Lifespan is the time until Type I death (ie time on death certificate), and represents the duration of life. Therefore, lifespan is absolute and binary.
The duration of healthspan is defined by types II, III, and IV death. It is relative, and a spectrum.
Type II cognitive death is an erosion of cognition and the decline in mental capacity.
Type III physical death marks decline in the exoskeleton function including loss of muscle mass or bone density, chronic pain, and an overall inability to physically accomplish activities that matter to the individual. Markers of cognitive and physical decline vary based on an individual’s baseline and values.
Type IV emotional death probably gets the least attention in modern medicine, but it is the most valuable aspect of healthspan as the other declines don’t matter if an individual is unhappy. Emotional death does not include mental illnesses but rather the ability to practice mindfulness, be present, minimize suffering, and participate in relational living. In summary, emotional healthspan is the ability to minimize one’s own suffering. He encourages people to listen to “This is Water” commencement speech by David Foster Wallace.
Dr. Attia describes a longevity curve (see figure below) that has lifespan on the x axis and healthspan on the y axis. Lifespan starts at 0 on the x axis and healthspan starts at its peak on the y axis. Lifespan ends (Type I death) when the line crosses the x axis, and healthspan (Types II-IV death) starts to decline as the line slopes downward.

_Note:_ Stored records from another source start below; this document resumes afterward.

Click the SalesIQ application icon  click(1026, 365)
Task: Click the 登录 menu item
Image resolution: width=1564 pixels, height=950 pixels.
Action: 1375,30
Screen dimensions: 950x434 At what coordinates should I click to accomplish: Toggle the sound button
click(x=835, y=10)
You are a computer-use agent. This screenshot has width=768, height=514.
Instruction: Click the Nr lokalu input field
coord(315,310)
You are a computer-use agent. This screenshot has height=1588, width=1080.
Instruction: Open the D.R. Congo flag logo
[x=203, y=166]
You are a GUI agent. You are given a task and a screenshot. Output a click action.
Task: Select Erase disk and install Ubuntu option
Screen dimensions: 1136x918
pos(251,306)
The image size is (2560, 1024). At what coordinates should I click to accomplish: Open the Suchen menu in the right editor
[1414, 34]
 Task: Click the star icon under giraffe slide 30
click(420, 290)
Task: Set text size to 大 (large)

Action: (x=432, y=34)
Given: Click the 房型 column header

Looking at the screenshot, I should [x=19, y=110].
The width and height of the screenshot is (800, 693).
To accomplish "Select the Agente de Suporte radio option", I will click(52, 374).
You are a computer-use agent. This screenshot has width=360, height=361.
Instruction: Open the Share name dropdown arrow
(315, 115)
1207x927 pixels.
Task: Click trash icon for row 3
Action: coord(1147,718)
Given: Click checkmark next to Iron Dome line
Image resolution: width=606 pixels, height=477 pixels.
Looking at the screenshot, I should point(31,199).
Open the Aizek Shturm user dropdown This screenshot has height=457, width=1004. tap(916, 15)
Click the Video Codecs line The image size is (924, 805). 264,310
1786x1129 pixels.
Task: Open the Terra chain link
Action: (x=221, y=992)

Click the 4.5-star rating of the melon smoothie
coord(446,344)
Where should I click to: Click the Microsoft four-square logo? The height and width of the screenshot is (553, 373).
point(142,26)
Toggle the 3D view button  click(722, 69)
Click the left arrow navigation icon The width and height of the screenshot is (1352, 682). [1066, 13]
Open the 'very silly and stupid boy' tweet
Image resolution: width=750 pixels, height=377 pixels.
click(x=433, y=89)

The perfect longevity curve would be a square with peak healthspan maintained until a sudden event simultaneously ended lifespan and healthspan (ie, living very healthy and active until an old age, then suddenly dying in your sleep). Therefore, improved longevity aims to pull the curve up and to the right, to “square the longevity curve”. One aspect of improving longevity revolves around increasing the length of one’s lifespan (prolonging Type I death) while another aspect focuses on slowing down the decline in healthspan (Types II, III and IV deaths).
Most adults die from one of the following four etiologies: cardiovascular/cerebrovascular disease, neurodegenerative disease, cancer, and accidents (CDC 2017). Therefore, Dr. Attia discusses how goals to increase longevity require investing heavily in the mitigation and prevention of chronic disease.
Per Dr. Attia, improving healthspan requires aiming to reduce the inevitable age-induced decline in cognitive, physical and emotional health. Thus, the goal of improved healthspan is diminished morbidity associated with loss of function. In general, an individual’s cognitive and physical peaks occur around ages 20-30 years old. Longevity curves usually remain relatively flat until a slow decline starts in the 5th decade of life and becomes precipitous during the 7th decade of life. By the 8th decade, most people have reached the “halfway point” of their existence, meaning they are functioning at about 50% of their cognitive and physical peak. Unfortunately, reaching the 50% mark with a decade of life expectancy left leads to prolonged morbidity.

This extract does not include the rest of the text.